Donor aid are the taxes paid by western middle class tax payers, so that the transnational corporations don't have to pay taxes anywhere. - MrK
Tax avoidance, secret mining deals and financial transfers are depriving Africa of the benefits of its resources boom, ex-UN chief Kofi Annan has said.
Firms that shift profits to lower tax jurisdictions cost Africa $38bn (£25bn) a year, says a report produced by a panel he heads.
"Africa loses twice as much money through these loopholes as it gets from donors," Mr Annan told the BBC.
It was like taking food off the tables of the poor, he said.
The Africa Progress Report is released every May - produced by a panel of 10 prominent figures, including former Nigerian President Olusegun Obasanjo and Graca Machel, the wife of South African ex-President Nelson Mandela.
'Highly opaque'
African countries needed to improve governance and the world's richest nations should help introduce global rules on transparency and taxation, Mr Annan said.

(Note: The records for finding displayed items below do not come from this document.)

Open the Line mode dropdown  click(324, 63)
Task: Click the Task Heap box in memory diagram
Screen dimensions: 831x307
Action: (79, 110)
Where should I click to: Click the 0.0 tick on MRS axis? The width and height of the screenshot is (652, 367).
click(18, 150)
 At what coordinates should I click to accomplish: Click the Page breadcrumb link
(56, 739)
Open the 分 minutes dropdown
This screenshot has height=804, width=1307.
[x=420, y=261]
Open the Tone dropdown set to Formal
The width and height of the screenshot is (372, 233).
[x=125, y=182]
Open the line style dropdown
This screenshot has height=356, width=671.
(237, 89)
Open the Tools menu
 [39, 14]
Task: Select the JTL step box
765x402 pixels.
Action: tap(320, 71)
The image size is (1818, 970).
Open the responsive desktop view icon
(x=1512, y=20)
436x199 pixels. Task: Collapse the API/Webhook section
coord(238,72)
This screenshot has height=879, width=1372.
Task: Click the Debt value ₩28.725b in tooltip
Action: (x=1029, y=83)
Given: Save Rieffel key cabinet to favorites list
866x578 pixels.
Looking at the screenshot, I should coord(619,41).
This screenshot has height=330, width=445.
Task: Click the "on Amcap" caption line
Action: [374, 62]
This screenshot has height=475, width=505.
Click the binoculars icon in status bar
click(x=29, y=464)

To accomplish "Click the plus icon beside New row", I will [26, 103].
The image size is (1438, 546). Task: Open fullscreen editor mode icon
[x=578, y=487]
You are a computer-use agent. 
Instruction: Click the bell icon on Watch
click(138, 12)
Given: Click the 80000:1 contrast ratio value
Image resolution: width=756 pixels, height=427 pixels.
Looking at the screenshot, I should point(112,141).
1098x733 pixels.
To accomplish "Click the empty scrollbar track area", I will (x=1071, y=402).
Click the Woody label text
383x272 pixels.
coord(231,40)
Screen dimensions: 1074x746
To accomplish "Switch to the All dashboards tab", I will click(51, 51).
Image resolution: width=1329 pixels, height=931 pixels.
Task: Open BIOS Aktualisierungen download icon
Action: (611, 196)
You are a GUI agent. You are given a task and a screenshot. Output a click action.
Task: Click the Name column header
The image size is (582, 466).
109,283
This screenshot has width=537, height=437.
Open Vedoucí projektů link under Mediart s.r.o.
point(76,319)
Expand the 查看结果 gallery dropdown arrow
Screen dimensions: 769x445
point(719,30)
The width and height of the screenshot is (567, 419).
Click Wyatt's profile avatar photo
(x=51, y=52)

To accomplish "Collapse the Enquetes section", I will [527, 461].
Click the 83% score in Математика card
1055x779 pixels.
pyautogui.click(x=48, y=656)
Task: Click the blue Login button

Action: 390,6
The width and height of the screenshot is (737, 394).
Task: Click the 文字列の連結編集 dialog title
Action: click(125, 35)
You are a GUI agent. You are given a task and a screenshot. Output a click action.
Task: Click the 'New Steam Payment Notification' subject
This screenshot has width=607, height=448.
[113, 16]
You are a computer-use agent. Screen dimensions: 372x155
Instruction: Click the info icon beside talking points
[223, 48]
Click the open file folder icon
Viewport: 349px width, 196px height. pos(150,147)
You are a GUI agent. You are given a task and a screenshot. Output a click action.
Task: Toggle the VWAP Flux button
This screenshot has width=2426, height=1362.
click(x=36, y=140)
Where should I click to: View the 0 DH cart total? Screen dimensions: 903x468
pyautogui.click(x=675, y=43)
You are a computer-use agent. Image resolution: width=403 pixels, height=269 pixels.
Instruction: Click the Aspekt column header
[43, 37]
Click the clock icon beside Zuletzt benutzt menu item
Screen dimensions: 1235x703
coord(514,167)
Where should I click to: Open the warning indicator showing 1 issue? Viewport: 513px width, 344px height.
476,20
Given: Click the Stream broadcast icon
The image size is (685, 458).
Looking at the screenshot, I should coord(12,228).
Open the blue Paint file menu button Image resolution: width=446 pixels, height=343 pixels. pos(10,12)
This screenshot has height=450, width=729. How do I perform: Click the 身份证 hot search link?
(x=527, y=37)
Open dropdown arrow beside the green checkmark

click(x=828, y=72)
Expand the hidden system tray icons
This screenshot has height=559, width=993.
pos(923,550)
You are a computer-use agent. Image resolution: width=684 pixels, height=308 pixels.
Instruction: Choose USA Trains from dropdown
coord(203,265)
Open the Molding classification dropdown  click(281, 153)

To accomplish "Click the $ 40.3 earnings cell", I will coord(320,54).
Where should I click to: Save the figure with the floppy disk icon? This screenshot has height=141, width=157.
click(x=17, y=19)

The report gave the Democratic Republic of Congo as an example, where between 2010 and 2012 five under-priced mining concessions were sold in "highly opaque and secretive deals".
Kofi Annan: "Transparency is a powerful tool"
This cost the country, which the charity Save the Children said earlier this week was the world's worst place to be a mother, $1.3bn in revenues.
This figure was equivalent to double DR Congo's health and education budgets combined, the report said.
DR Congo's mining minister disputed the findings, saying the country had "lost nothing".
"These assets were ceded in total transparency," Martin Kabwelulu told Reuters news agency.
The report added that many mineral-rich countries needed "urgently to review the design of their tax regimes", which were designed to attract foreign investment when commodity prices were low.
It quotes a review in Zambia which found that between 2005 and 2009, 500,000 copper mine workers were paying a higher rate of tax than major multinational mining firms.
Africa loses more through what it calls "illicit outflows" than it gets in aid and foreign direct investment, it explains.
"We are not getting the revenues we deserve often because of either corrupt practices, transfer pricing, tax evasion and all sorts of activities that deprive us of our due," Mr Annan told the BBC's Newsday programme.
"Transparency is a powerful tool," he said, adding that the report was urging African leaders to put "accountability centre stage".
Mr Annan said African governments needed to insist that local companies became involved in mining deals and manage them in "such a way that it also creates employment".
"This Africa cannot do alone. The tax evasion, avoidance, secret bank accounts are problems for the world… so we all need to work together particularly the G8, as they meet next month, to work to ensure we have a multilateral solution to this crisis," he said.
For richer nations "if a company avoids tax or transfers the money to offshore account what they lose is revenues", Mr Annan said.
"Here on our continent, it affects the life of women and children - in effect in some situations it is like taking food off the table for the poor."